Metabolic biomarkers for peripheral artery disease compared with coronary artery disease: Lipoprotein and metabolite profiling of 31,657 individuals from five prospective cohorts
Michael V Holmes,
Posted 25 Jul 2020
medRxiv DOI: 10.1101/2020.07.24.20158675
Posted 25 Jul 2020
Background: Peripheral artery disease (PAD) and coronary artery disease (CAD) represent atherosclerosis in different vascular beds. We conducted detailed metabolic profiling to identify biomarkers for the risk of developing PAD and compared with risk of CAD to explore common and unique risk factors for these different vascular diseases. Methods: We measured blood biomarkers using nuclear magnetic resonance metabolomics in five Finnish prospective general-population cohorts (FINRISK 1997, 2002, 2007, 2012, and Health 2000 studies, n = 31,657). We used Cox modelling to estimate associations between biomarkers and incident symptomatic PAD and CAD (498 and 2073 events, respectively) during median follow-up time of 14 years. Results: The pattern of biomarker associations for incident PAD deviated from that for CAD. Apolipoproteins and cholesterol measures were robustly associated with incident CAD (for example, age- and sex-adjusted hazard ratio per SD for higher apolipoprotein B/A 1 ratio: 1.30; 95% confidence interval 1.25-1.36), but not with incident PAD (1.04; 0.95-1.14; Pheterogeneity < 0.001).

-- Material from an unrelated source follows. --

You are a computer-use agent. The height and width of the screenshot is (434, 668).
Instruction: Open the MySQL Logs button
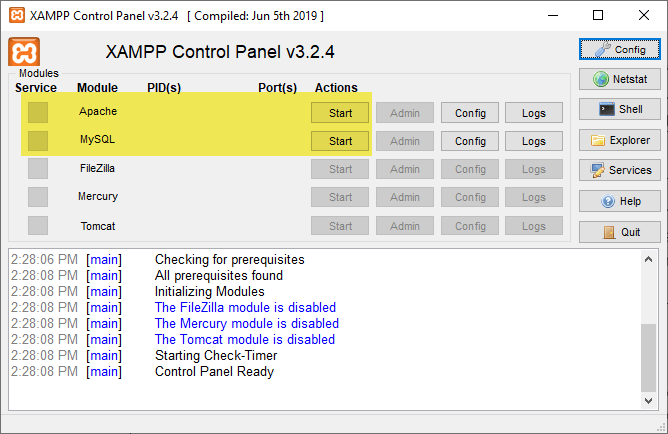(534, 141)
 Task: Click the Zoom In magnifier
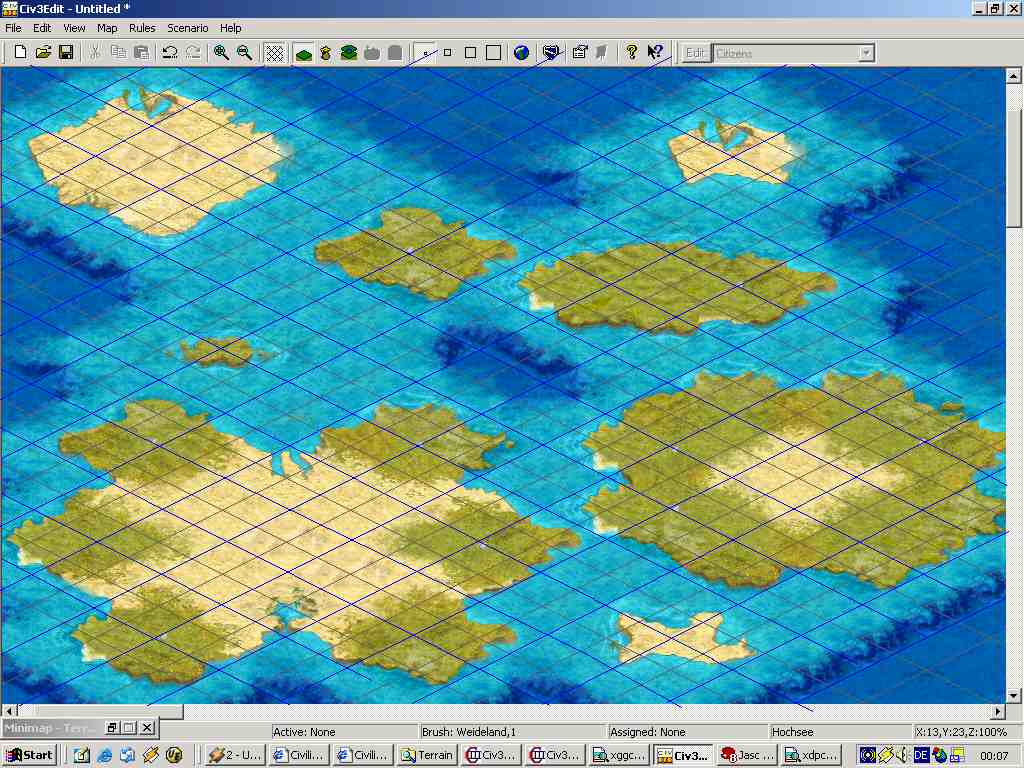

Low-density lipoprotein (LDL) particle concentrations were also associated with incident CAD (e.g. small LDL particles: 1.24; 1.19-1.29) but not with PAD (1.07; 0.98-1.17; Pheterogeneity < 0.001). In contrast, more consistent associations of smaller LDL particle size and higher triglyceride levels in LDL and HDL particles with increased risk for both CAD and PAD events were seen (Pheterogeneity > 0.05). Many non-traditional biomarkers, including fatty acids, amino acids, inflammation- and glycolysis-related metabolites were associated with future PAD events. Lower levels of linoleic acid, an omega-6 fatty acid, and higher concentrations of glucose, lactate, pyruvate, glycerol and glycoprotein acetyls were more strongly associated with incident PAD as compared to CAD (Pheterogeneity < 0.001). The differences in metabolic biomarker associations for PAD and CAD remained when adjusting for body mass index, smoking, prevalent diabetes, and medications. Conclusions: The metabolic biomarker profile for future PAD risk is largely distinct from that of CAD. This may represent pathophysiological differences and may facilitate risk prediction.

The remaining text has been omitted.